* Given records
>> begin

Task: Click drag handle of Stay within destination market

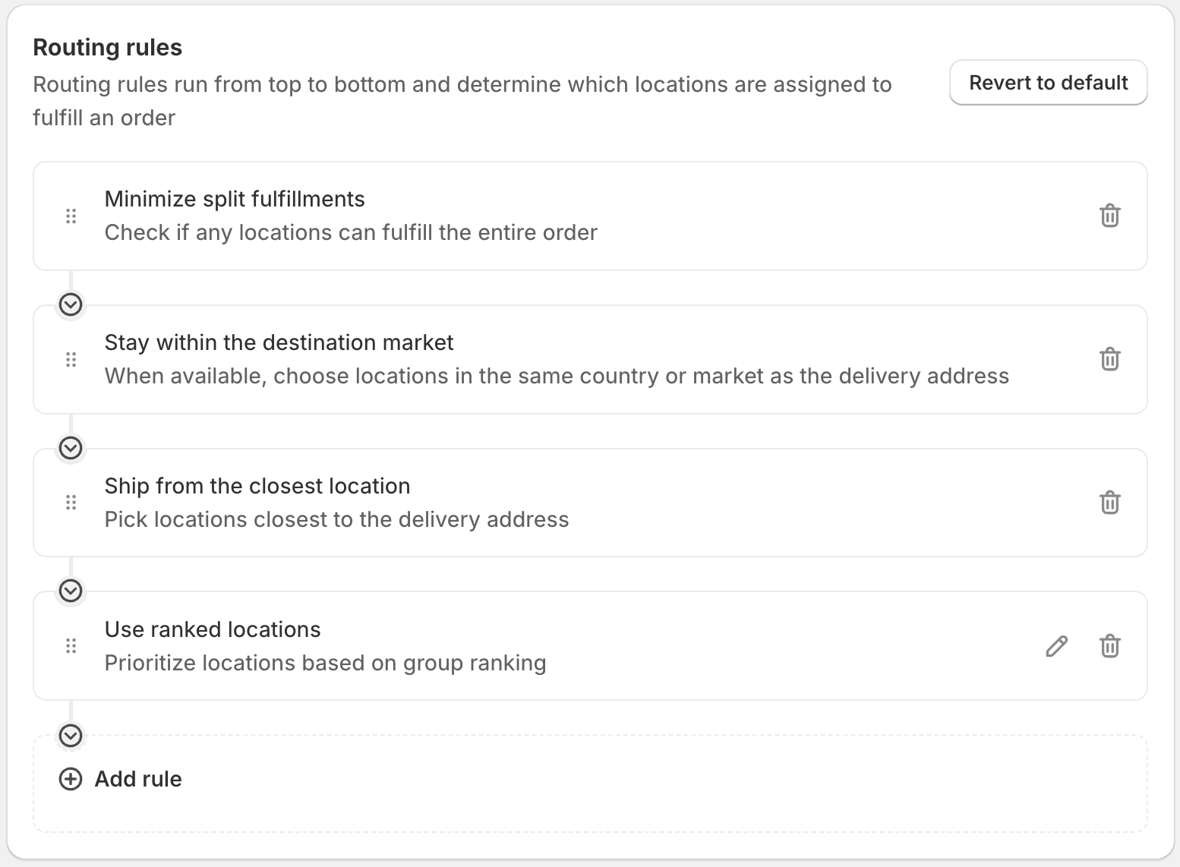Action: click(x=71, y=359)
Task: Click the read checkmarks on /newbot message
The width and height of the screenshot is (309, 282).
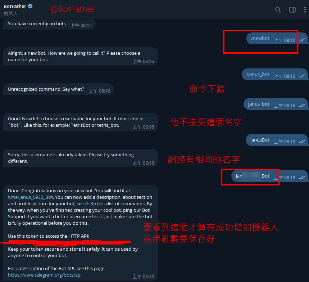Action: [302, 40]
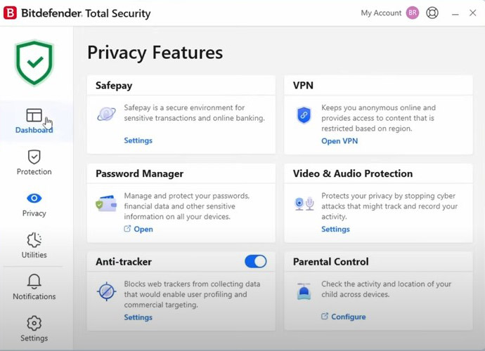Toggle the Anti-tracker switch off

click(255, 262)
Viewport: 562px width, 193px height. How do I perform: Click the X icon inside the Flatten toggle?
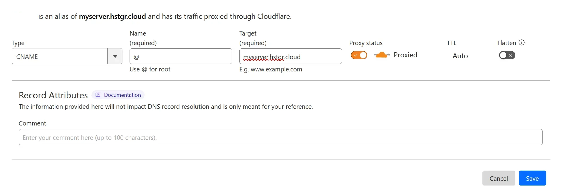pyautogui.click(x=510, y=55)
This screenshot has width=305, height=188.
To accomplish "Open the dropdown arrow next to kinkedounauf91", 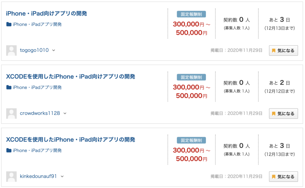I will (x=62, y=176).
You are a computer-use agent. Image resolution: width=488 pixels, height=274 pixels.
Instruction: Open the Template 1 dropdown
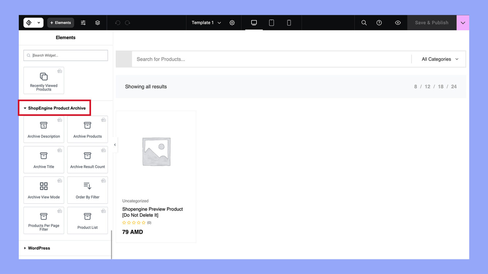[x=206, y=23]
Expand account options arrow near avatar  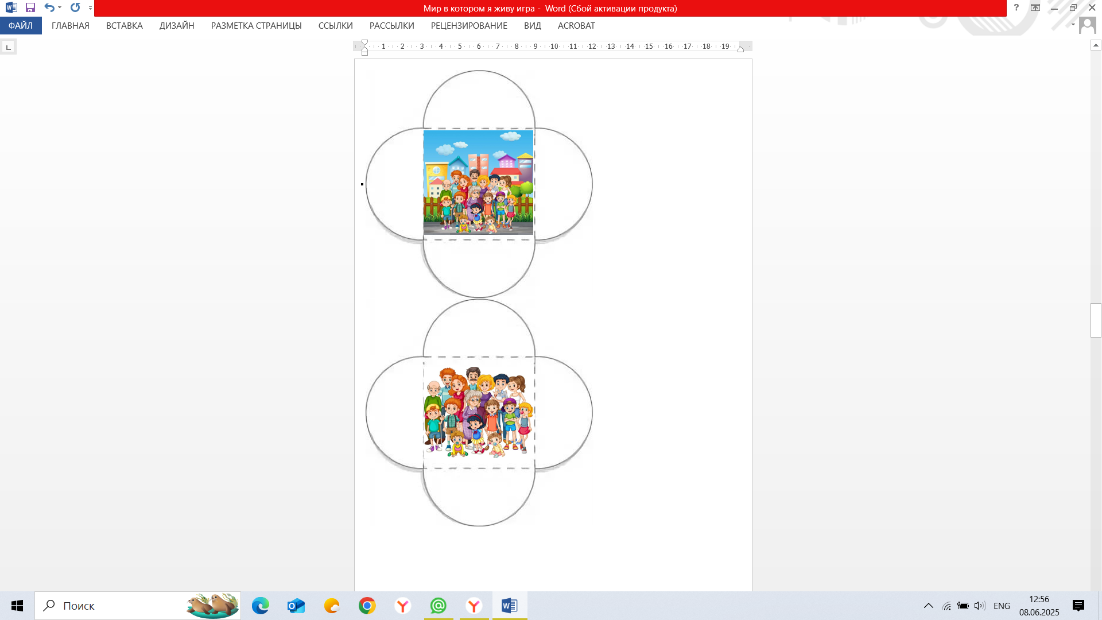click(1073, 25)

>> end
>> begin

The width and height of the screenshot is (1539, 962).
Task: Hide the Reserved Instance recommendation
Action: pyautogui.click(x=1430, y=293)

>> end
>> begin

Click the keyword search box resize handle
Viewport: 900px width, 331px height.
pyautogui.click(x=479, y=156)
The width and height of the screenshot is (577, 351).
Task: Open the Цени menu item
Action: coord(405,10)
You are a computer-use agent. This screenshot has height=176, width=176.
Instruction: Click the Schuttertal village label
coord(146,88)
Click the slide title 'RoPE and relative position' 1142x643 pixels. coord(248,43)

>> end

* Goal
Gather every line of the records above that contains the string "computer", copying each such line in full. Matching is case-sensitive.

* Complete response
You are a computer-use agent. Image resolution: width=488 pixels, height=274 pixels.
You are a computer-use agent. This screenshot has height=176, width=176.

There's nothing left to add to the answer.